START Supplied information
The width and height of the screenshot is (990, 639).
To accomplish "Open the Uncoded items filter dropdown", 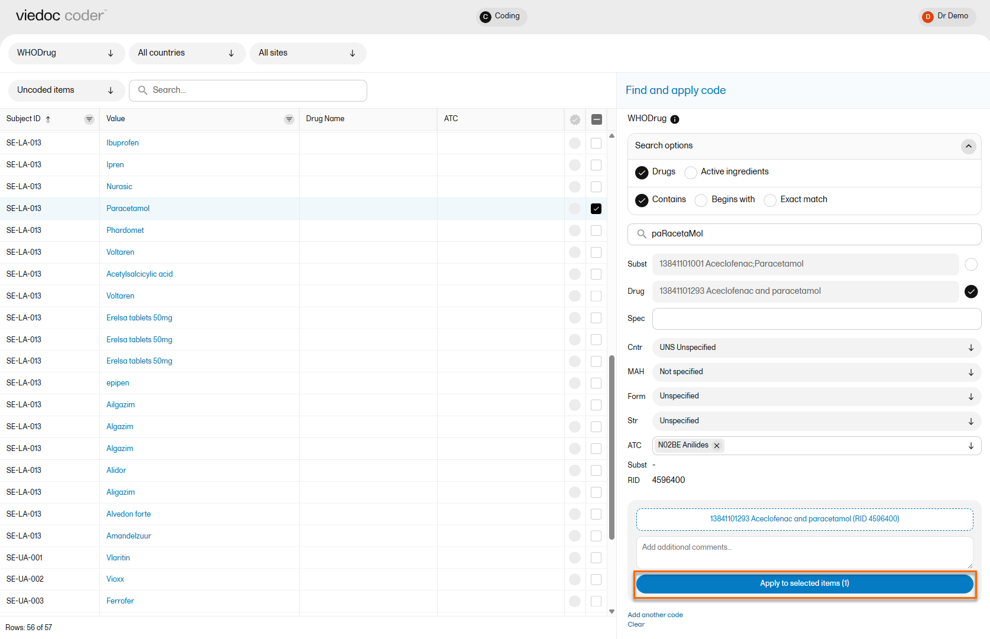I will pos(66,90).
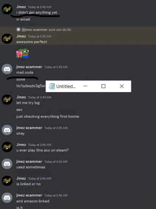Select Jmez avatar beside "let me try log"
Viewport: 156px width, 209px height.
click(7, 99)
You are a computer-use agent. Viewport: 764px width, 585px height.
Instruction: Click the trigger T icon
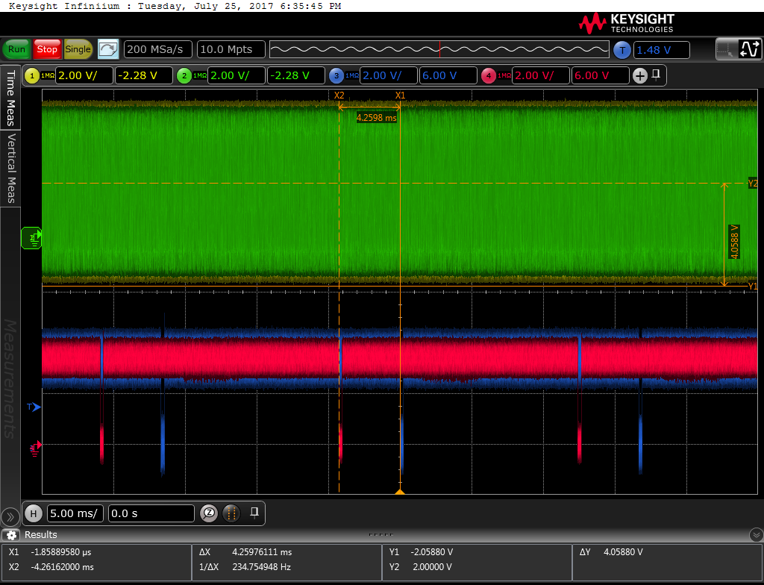click(x=621, y=50)
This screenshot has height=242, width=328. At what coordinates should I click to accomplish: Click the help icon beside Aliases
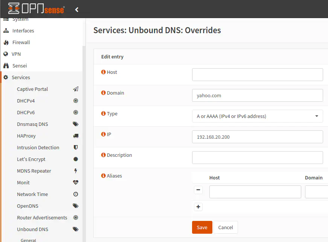point(104,176)
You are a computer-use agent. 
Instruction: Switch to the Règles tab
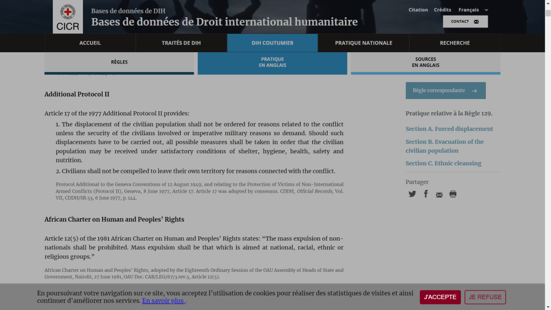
END Supplied information
▸ What you should do
The lines you return should be those above that contain the word "computer", every one of them.

▸ Expected output
You are a computer-use agent. Viewport: 764px width, 585px height.
You are a computer-use agent. 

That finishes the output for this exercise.